**Records for this exercise**
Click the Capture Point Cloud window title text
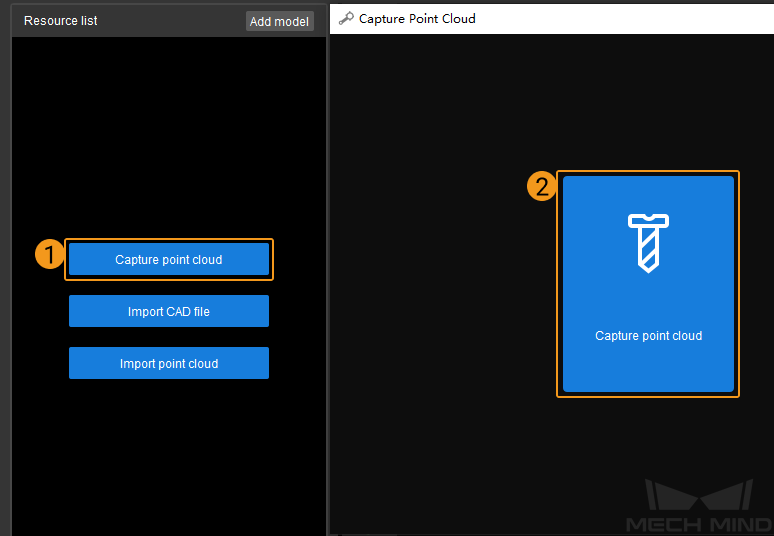The image size is (774, 536). (x=417, y=18)
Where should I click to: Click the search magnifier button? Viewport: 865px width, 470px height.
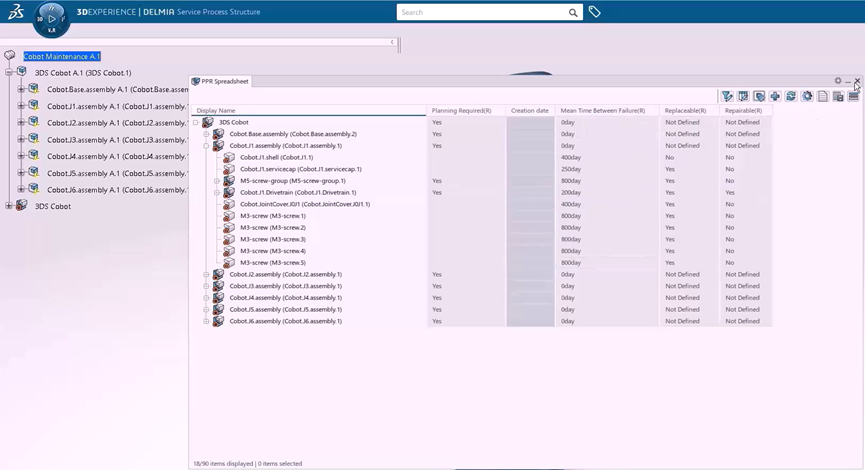tap(573, 13)
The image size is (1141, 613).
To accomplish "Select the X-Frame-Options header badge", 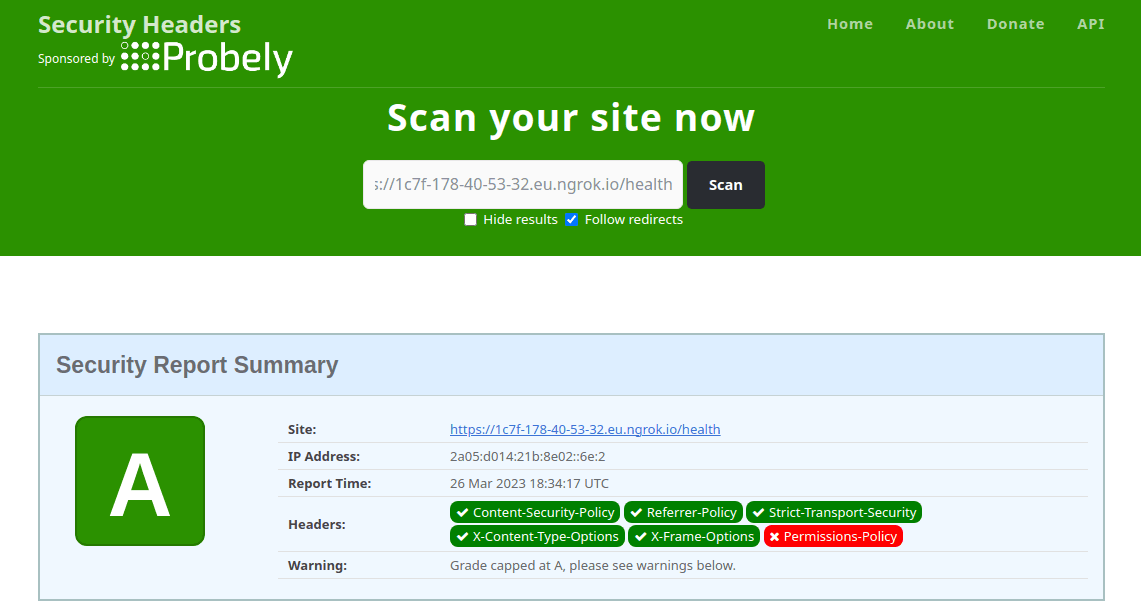I will point(693,537).
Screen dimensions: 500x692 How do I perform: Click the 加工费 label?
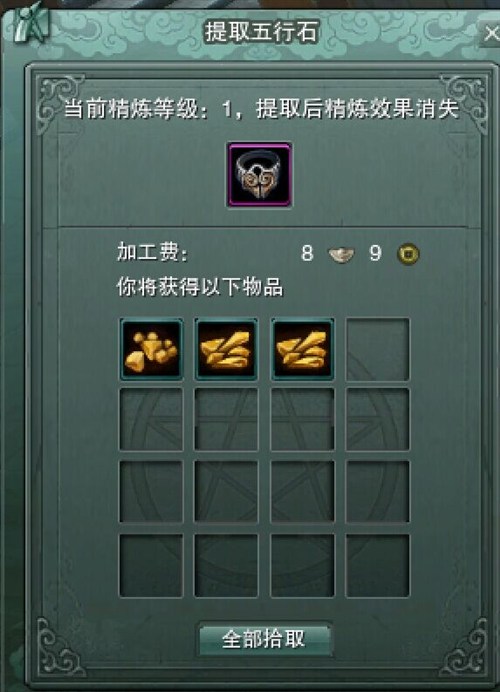coord(153,252)
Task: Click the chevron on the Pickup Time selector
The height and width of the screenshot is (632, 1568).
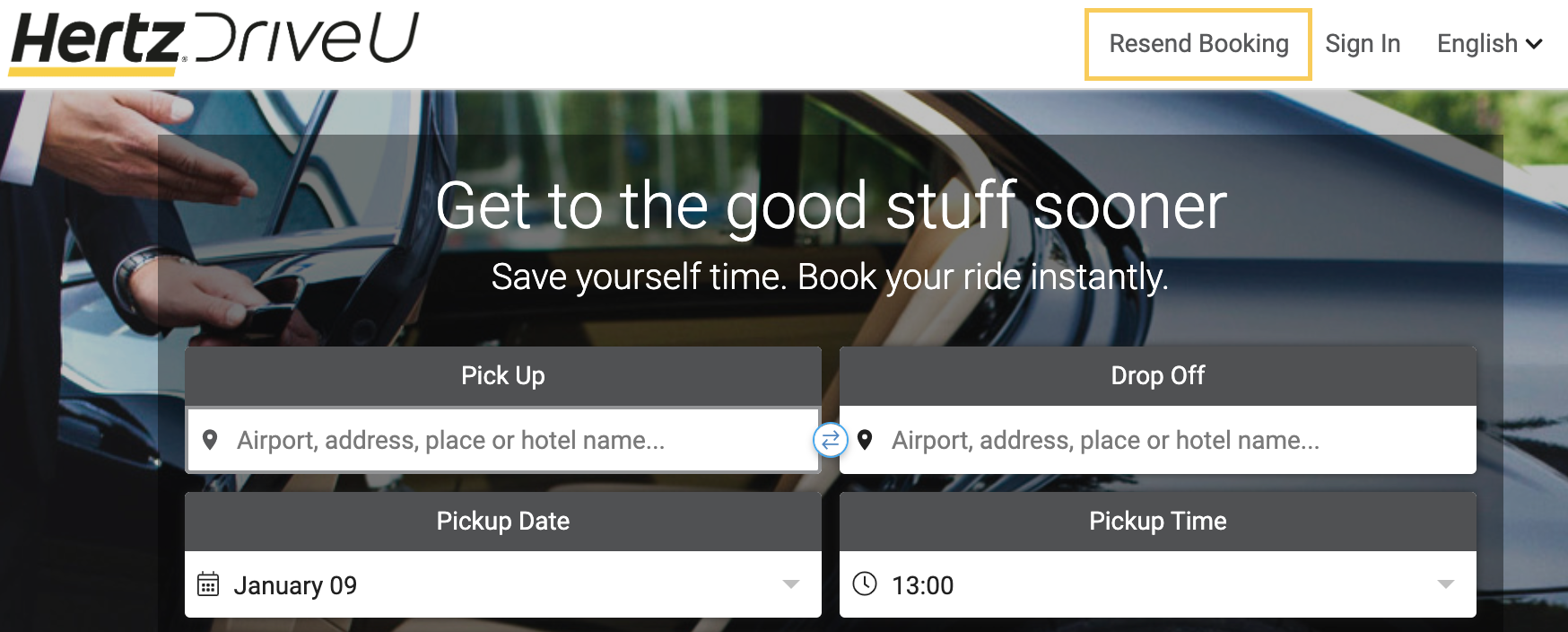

**What the task requires**
Repeat the line that contains "Screen dimensions: 500x692" and each line after it, through the last line of the listing, exactly and alone; pictures stay out of the repeat.

**Answer section**
Screen dimensions: 500x692 How do I perform: Click the 加工费 label?
coord(153,252)
Task: Click the chevron on the Pickup Time selector
The height and width of the screenshot is (632, 1568).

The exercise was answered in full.